RECORDS SUPPLIED:
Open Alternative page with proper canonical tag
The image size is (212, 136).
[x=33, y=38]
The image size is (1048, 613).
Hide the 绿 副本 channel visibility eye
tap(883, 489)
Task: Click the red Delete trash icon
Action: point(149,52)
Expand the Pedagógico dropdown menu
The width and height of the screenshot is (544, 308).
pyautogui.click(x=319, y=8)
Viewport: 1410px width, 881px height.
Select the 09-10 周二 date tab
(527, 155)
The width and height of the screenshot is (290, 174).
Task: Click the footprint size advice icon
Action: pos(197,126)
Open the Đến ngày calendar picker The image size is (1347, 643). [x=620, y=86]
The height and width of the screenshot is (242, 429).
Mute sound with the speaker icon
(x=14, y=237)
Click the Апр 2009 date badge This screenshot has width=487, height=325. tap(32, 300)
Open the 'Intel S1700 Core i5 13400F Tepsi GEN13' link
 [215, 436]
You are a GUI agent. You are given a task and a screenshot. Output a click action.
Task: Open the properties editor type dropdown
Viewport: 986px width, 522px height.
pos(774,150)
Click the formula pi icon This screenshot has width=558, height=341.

WORK TO BE COMPLETED: Read the entries and show each line that mentions "This".

RESULT OF THE TASK:
Click the Апр 2009 date badge This screenshot has width=487, height=325. tap(32, 300)
Click the formula pi icon This screenshot has width=558, height=341.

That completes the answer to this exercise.